Things become much more simple when you add a third option - which is designed to make one of the other two look better. Once that is done, suddenly all the metrics are in place and the decision becomes trivial.
Imagine you have 2 options:
- A and B, they are roughly equal
- then you add another option C, such that C << a (obviously worse than A)
A human’s rationale is as follows:
A and B are tough to compare, so I cannot know for sure what to choose. But one thing is certain though - A is much better than C. Final decision = choose A.
If your goal is to bias people towards choosing B, then option C much be chosen in such a way that C is perceived as much worse than B.
His experiments demonstrate that this principle works when people have to choose “the prettiest face out of 2″, as well as when they have to “choose the best TV model out of 2″.
In this case, what matters is not that we actually chose the best option (the opposite can be true), but the fact that we think we chose the best option ;-)
So, perception plays a greater role than reality.
Although some new painful experiences can be worse than older ones, if we trick ourselves into believing that whatever we’ve experienced in the past is more significant - the method works.
I never tried your approach, and from what I can figure - it surely is not the shortest route to inner peace. However, I am not sure I interpret your idea correctly.

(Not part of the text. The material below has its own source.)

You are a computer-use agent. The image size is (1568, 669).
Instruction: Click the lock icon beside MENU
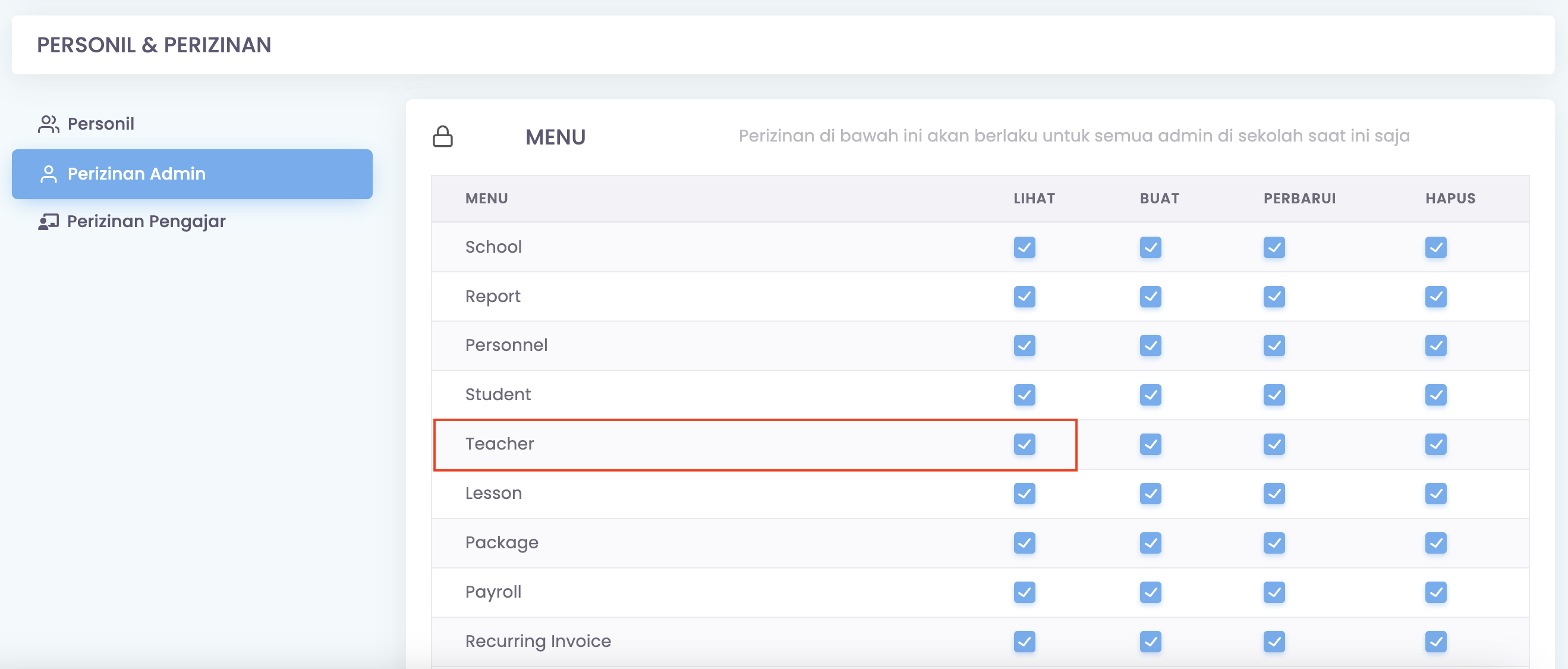point(442,136)
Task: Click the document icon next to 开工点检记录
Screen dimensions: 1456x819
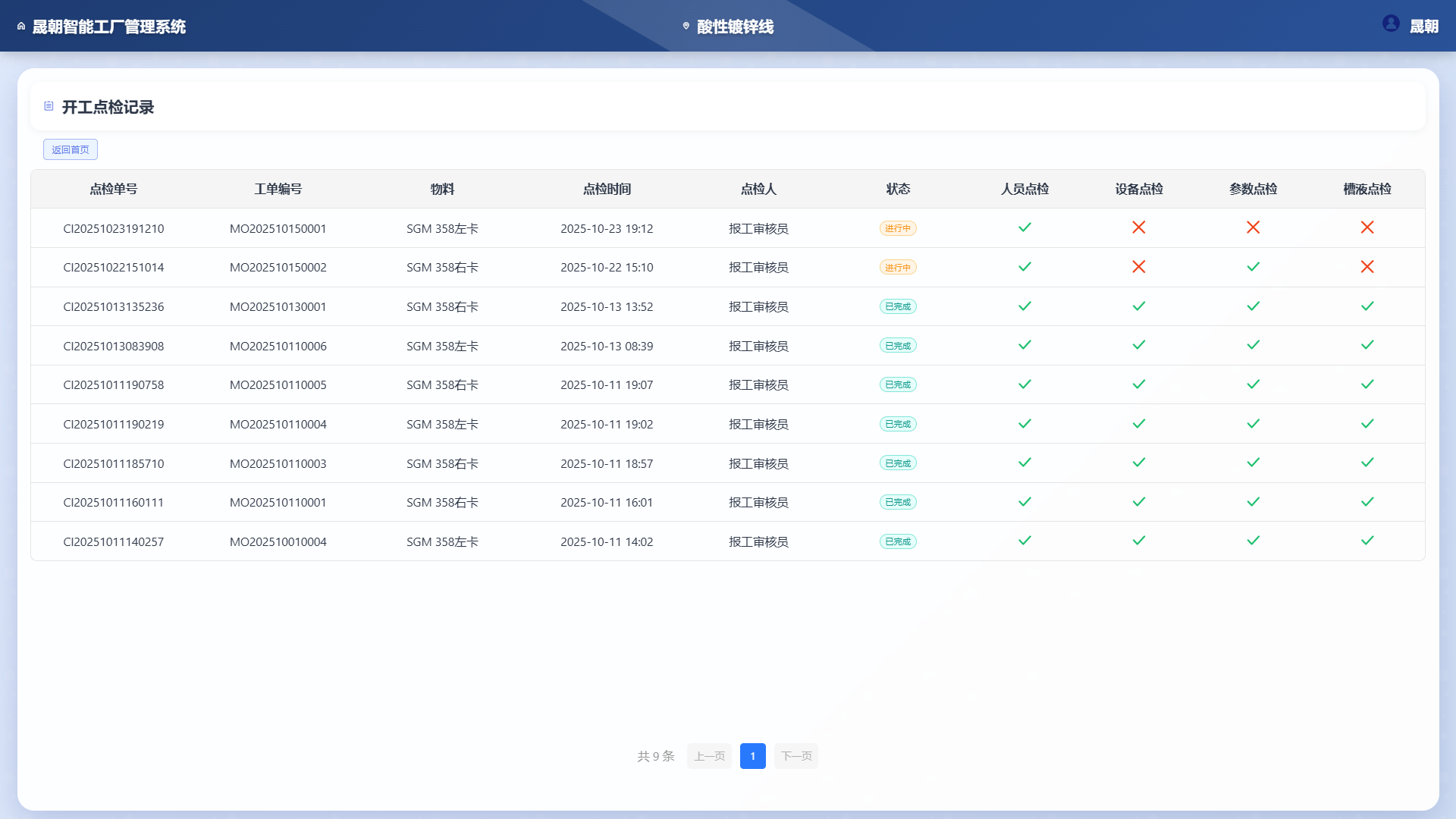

You say “if we had endless resources for suffering we would suffer less”, and I cannot make sense of it. If “of course i become exhausted before IT is exhausted", then if we had endless resources - we’d never become exhausted, so IT would not be over, ever.Thank you for the music. a>
Comment from: m [Visitor]
Alex, I wasn’t saying the method fails because it’s impossible to measure pain exactly. I wasn’t saying the method fails. I was just making a side remark about how there’s not much of a measuring going on, because we just assign values to experiences here and now, such that the comparison is already made by the time we assign those values.
Yes, sometimes it only matters that we think we’ve made the best choice. But there are times when it matters to make the best choice. I guess you’ll say this method is devised for those who’re about the get crushed under the weight of the choice without getting the chance to say neither A nor B. Fair enough. I guess I have trouble understanding the scope of this argument. Is it supposed to be rule of thumb? Or is it a consolation (oh, but it could be much worse - C )? Or can it be either depending on the case? That’s also fair enough.
Yes, well, my approach relies on some basic assumptions and, well, facts about me that need not be true for others. And it’s true, i had a particular kind of problem in mind. Conclusion: we all need to be explicit about our pluralism.
As for suffering endlessly, I meant that I find it plausible that with an appropriate amount of suffering (pardon the quantitative language) a problem can be exhausted. Sometimes we need to suffer longer than we have the capacity to. Therefore we must do it in stages, which makes the process longer. I can’t be too sure of this though. All assumptions are up for critique here.